Elle commençait à avoir des accès de colère et de révolte contre la destinée, des moments où elle brûlait d’abandonner la course et de se faire une vie indépendante. Mais quel genre de vie pourrait-ce être ? Elle avait à peine assez d’argent pour payer ses couturières et ses dettes de jeu ; et aucun des intérêts passagers qu’elle prenait à telle ou telle chose, et qu’elle dignifiait du nom de goûts, n’était assez prononcé pour lui permettre de vivre satisfaite dans l’obscurité. Ah ! non : elle était trop intelligente pour ne pas être sincère envers elle-même.
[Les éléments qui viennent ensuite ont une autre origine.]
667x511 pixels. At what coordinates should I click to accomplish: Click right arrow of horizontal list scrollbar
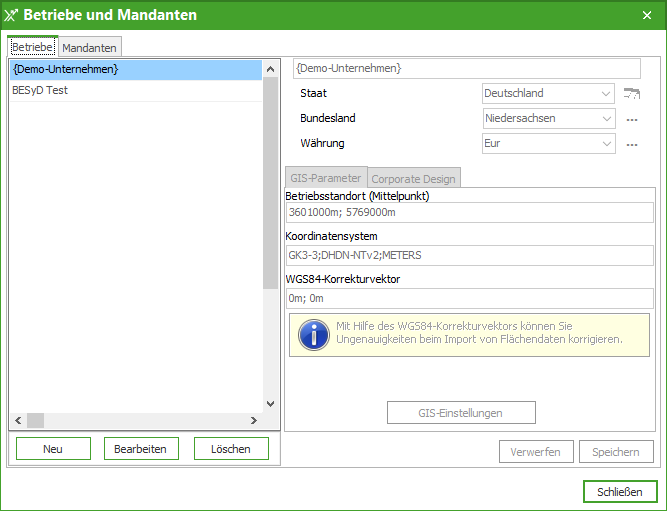(x=254, y=420)
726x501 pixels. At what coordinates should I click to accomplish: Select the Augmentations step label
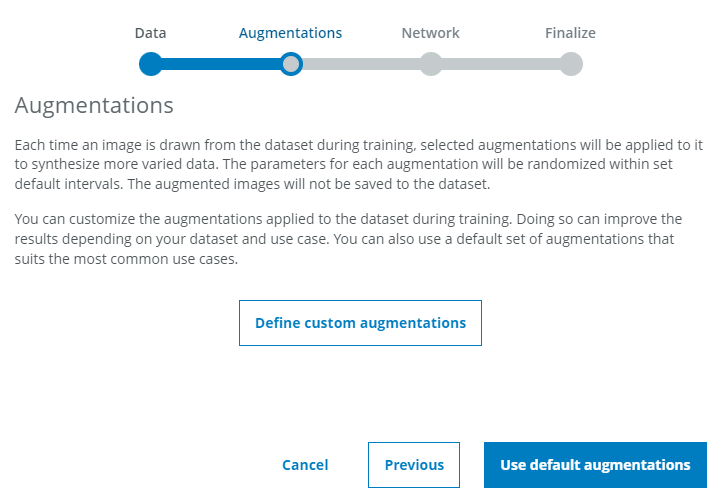coord(290,33)
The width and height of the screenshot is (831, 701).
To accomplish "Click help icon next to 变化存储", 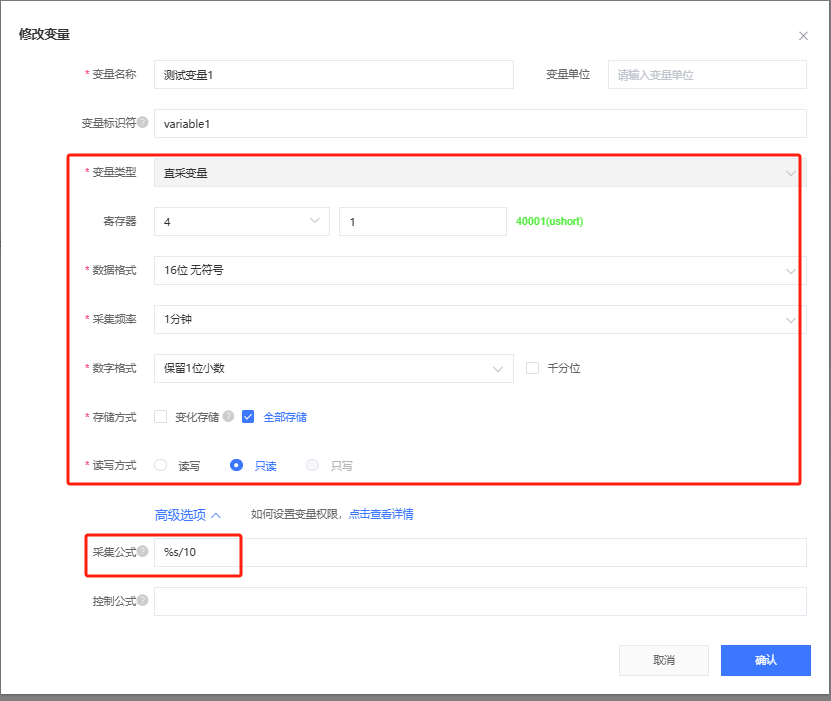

Elle savait qu’elle haïssait la médiocrité comme sa mère l’avait haïe, et jusqu’à son dernier soupir elle ne cesserait de lutter contre elle, remontant encore et toujours au-dessus du flot, jusqu’à ce qu’elle atteignît les brillants sommets qui présentaient une surface si glissante à ses doigts crispés.

IV


Le lendemain matin, sur le plateau de son petit déjeuner, miss Bart trouva un mot de son hôtesse :


Chère Lily,

Si cela ne vous ennuie pas trop de descendre vers dix heures, voulez-vous venir dans mon petit salon m’aider à quelques fastidieuses besognes ?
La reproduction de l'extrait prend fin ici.